`distributed.print()` breaks easily because of stringified kwargs
See original GitHub issueDescribe the issue:
distributed.print()
is a great idea, but shouldn’t it pickle its kwargs for proper deserialization by the client instead of stringifying them? My understanding (and the apparent intention from looking at the implementation in worker.py and client.py) is for distributed.print()
to be a drop-in replacement for builtins.print()
which workers can use to print stuff back to the client session, but by not truly serializing/deserializing the arguments, it breaks as a drop-in replacement.

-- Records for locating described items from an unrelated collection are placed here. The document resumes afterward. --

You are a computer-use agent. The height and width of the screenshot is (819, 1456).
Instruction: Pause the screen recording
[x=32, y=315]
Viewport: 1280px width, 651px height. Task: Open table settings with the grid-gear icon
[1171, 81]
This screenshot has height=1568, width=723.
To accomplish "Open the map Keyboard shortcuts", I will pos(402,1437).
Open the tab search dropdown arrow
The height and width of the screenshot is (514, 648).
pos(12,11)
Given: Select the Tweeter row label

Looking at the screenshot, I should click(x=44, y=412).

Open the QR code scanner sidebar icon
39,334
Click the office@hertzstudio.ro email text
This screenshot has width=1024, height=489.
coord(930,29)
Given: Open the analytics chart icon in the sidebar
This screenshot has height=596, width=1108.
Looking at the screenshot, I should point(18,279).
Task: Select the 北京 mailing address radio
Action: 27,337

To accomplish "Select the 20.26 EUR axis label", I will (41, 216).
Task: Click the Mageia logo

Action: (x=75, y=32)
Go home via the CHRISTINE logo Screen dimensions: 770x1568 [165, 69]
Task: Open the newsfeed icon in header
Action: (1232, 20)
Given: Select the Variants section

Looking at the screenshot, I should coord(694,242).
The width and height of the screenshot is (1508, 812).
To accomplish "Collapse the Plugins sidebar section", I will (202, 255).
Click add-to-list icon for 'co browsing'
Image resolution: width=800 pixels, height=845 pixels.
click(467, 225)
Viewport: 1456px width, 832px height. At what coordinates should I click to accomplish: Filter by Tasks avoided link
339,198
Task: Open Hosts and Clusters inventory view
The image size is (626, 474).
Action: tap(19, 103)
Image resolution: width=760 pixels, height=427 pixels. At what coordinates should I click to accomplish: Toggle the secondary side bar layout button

Minimal Complete Verifiable Example:
from dask import distributed
from distributed import print as dask_print
client = distributed.Client()
# built-in print() works fine as expected
print("hello 1", file=None)
# dask_print works fine from the client session
dask_print("hello 2", file=None)
def do_print():
dask_print("hello 3", file=None)
# this demonstrates the bug.
# it rasises `AttributeError: 'str' object has no attribute 'write'`
# because `file=None` has become `file="None"`!
client.submit(do_print)
I’m sure you can think of other ways that this breaks. For example, print(..., end=None)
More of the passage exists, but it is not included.